While the work of US Water and Public Health Expert Rita Colwell 'has established the basis for environmental and infectious disease risk assessment used around the world,' she has also focused on preventing the spread of cholera. She has held multiple positions during her decades of work in water-related fields, spanning advisory roles in the US government, non-profit science and policy organisations and private foundations.
The 76-year-old professor at the University of Maryland and Johns Hopkins University's Bloomberg School of Public Health discovered that cholera-causing bacteria can go dormant, later reverting to an infectious state. 'These findings counteracted the conventional wisdom held that cholera (could only enter) the environment ... due to release of sewage,' the Stockholm International Water Institute (SIWI) said in a statement. 'As a result of her work, scientists are now able to link changes in the natural environment to the spread of disease.'
Cholera is a waterborne disease that affects between three and five million people worldwide each year according to SIWI, and causes an estimated 120,000 deaths. Colwell was among the first to link the spread of diseases, including cholera, to climate change, SIWI scientific director Per-Arne Malmqvist told reporters at an announcement in Stockholm.
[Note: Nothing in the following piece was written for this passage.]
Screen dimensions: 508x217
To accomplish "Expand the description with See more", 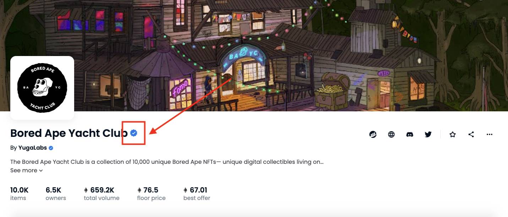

Colwell also led experiments on the impact of El Niño on human health and aquatic environmental stability in the United States.
Expanding beyond research initiatives, Colwell helped spread community-based water safety education and practical, inexpensive technologies for better drinking water and sanitation in Latin and South America in the 90s.
Swedish King Carl XVI Gustaf will present the award and $150,000 prize sum to Colwell on 9 September in Stockholm. Since 1991, the prize has been awarded annually to people, institutes or organisations working to preserve water resources, improve public health and protect the ecosystem.